Well, but then why use the Greek gods at all, as the original poster wants to do? If you’re going to use the Greek gods, I think it makes sense to make them recognizable as such. That involves ditching the notion of Good and Evil gods. In fact, I think it involves ditching alignment entirely except as a vague shorthand for individual personality. It doesn’t involve ditching morality, but it’s not going to do well with morality reduced to an X- and a Y-axis.

Basically, if you’re going to use alignment, I think it probably works best with a somewhat Tolkienesque high fantasy set-up, in which you have an objective force of Good at war with an objective force of Evil and these are real things. Like Tolkien, you may be best off using Christianity. That’s dead easy for players to recognize, and has plenty of pop-culture references to draw on, if that’s your concern. But you could also use a Zoroastrian dualist set-up, which is easy to explain.

I wouldn't go that far. Greek philosophers talked a lot about what the good life entailed—they just didn't think the gods oversaw that behavior in any consistent way.

Greek philosophers did actually worry quite a bit about the goodness of gods, so that’s not really true, I think. It’s ordinary people who didn’t expect gods to be consistently “good.”

But philosophers also didn’t think that the stories about gods doing things that the philosophers viewed as evil were true, except as (e.g.) allegories. If you take Greek philosophy, as distinct from everyday Greek notions, as your point of departure for designing your view of the gods in a game, you will end up in a very different place from the Greek gods as popularly understood (then and now).

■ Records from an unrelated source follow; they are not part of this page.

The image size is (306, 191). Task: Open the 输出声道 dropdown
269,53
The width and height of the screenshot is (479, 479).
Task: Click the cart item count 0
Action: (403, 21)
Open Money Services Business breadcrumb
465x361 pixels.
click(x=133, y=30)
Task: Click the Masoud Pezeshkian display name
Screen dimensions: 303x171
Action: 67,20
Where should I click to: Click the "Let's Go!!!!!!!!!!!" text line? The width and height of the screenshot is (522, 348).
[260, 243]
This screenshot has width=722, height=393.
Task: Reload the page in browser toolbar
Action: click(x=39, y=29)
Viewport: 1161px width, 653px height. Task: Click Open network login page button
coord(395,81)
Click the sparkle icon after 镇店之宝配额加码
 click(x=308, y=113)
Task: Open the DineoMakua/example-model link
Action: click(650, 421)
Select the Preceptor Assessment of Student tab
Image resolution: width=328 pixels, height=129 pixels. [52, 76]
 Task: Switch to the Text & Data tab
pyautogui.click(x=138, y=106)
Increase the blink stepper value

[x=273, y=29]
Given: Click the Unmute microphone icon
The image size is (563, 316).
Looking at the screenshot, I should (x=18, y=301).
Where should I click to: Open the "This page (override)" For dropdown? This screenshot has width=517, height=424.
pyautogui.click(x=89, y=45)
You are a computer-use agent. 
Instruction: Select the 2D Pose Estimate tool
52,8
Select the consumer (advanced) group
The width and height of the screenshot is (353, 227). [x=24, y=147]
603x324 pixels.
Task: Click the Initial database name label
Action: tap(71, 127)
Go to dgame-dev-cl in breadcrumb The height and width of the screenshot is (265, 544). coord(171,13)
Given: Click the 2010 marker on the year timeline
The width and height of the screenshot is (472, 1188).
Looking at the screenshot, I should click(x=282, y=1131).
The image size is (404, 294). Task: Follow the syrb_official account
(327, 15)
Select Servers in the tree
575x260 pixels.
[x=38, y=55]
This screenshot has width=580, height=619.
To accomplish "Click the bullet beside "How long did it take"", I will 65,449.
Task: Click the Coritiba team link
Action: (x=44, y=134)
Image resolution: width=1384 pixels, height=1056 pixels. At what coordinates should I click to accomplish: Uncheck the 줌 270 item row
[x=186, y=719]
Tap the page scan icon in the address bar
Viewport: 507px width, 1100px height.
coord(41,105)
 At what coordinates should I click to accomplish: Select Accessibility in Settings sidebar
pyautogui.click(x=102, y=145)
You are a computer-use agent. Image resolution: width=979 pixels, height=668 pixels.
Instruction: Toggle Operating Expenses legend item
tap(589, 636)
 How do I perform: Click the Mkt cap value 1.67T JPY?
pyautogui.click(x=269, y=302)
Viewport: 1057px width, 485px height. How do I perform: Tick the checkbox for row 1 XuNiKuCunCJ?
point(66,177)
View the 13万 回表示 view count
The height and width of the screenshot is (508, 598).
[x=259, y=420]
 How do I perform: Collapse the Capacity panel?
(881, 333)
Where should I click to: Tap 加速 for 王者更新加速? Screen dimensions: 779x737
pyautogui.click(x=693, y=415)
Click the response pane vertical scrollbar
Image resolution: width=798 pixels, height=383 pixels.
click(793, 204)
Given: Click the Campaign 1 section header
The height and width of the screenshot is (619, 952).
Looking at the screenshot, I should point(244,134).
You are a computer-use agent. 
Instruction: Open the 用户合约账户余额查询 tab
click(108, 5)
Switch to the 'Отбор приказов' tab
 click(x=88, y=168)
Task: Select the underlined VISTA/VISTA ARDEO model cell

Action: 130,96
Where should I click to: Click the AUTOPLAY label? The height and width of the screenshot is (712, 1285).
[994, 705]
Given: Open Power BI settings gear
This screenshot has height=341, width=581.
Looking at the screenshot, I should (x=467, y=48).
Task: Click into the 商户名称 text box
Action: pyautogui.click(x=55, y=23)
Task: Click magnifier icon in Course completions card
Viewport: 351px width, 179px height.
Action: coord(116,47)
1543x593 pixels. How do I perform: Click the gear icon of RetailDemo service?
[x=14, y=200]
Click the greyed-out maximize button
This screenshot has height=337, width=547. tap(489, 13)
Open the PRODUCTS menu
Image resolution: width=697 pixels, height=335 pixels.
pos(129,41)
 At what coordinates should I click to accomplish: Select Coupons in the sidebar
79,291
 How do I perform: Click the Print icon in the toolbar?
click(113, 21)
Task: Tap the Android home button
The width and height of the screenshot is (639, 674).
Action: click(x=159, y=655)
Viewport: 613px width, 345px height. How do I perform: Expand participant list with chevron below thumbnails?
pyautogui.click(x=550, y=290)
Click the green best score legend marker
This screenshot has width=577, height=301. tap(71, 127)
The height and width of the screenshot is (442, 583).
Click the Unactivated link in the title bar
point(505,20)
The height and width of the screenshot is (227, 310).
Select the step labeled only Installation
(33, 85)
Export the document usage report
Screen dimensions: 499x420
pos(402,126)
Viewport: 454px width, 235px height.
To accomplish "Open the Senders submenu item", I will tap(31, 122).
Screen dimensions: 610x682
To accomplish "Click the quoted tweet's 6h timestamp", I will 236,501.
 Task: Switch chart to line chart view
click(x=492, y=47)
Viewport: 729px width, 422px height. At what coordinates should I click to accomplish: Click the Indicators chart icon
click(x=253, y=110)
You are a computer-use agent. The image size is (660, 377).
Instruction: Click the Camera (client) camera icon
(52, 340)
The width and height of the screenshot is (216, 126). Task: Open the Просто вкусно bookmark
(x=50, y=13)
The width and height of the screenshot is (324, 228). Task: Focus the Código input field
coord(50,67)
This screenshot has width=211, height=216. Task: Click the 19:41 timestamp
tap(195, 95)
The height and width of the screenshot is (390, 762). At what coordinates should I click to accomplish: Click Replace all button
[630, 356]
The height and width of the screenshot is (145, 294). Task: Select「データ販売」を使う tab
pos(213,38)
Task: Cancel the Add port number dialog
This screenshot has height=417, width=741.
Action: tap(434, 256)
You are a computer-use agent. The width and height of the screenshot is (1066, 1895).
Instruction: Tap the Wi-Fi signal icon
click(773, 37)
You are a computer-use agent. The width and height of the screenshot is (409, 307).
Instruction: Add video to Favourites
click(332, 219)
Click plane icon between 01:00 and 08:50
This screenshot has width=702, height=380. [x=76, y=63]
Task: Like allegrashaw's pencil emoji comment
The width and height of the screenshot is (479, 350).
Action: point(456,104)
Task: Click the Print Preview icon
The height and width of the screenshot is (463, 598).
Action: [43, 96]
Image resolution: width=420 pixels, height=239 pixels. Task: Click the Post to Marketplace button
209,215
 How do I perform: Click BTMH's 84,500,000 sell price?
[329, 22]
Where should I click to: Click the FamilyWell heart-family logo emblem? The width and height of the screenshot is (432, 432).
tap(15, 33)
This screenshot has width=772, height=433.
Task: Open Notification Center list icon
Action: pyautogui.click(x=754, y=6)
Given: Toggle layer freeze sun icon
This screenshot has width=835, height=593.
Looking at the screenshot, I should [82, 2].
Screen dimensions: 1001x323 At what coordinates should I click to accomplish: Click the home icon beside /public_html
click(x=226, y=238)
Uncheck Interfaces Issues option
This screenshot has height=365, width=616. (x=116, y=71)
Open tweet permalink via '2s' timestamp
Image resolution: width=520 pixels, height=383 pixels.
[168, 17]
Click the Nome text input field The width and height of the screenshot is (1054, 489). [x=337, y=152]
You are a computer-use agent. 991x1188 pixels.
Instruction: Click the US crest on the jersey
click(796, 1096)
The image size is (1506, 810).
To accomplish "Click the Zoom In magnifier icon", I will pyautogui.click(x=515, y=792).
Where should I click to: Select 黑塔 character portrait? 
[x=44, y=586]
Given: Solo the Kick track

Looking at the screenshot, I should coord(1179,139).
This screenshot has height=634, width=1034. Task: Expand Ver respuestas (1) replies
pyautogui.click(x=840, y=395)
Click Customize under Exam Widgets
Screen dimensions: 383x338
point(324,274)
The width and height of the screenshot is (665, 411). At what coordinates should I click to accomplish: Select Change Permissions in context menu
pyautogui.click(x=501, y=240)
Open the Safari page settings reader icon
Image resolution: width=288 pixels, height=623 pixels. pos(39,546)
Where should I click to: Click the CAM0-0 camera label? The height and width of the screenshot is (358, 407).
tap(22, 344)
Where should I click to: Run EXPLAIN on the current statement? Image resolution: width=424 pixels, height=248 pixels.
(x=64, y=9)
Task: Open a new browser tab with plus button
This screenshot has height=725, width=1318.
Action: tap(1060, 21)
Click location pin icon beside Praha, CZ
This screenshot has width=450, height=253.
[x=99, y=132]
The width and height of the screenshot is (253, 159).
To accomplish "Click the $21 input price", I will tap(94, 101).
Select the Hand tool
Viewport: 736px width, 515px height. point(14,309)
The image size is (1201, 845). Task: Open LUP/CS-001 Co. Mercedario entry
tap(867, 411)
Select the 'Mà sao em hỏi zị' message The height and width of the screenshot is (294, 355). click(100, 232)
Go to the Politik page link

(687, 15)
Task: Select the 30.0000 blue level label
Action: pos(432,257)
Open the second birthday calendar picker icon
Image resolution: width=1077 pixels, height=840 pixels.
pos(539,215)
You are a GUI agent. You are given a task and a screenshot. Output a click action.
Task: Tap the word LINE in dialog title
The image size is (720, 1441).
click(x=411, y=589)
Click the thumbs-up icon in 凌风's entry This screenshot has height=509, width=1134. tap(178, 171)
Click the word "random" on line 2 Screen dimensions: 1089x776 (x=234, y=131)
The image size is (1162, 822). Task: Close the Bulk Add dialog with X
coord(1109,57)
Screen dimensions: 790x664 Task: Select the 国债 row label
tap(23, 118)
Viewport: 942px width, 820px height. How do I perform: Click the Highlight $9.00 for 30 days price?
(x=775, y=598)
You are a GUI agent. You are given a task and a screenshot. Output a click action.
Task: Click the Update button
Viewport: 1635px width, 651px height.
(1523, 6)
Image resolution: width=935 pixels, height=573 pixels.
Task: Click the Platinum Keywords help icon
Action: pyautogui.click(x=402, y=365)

Obviously, you would have to pick a particular Greek philosophy, as they had quite different views of the gods. But I don’t think that you will find a Greek philosopher who is known to have accepted the possibility of “evil” gods before quite a way into the Roman Empire.

(If then - I’m covering myself because Neoplatonism confuses me, and I don’t know what philosophical interpretations of Manichaeism were out there. But we would definitely be getting into that sort of thing, with roots in Zoroastrianism.)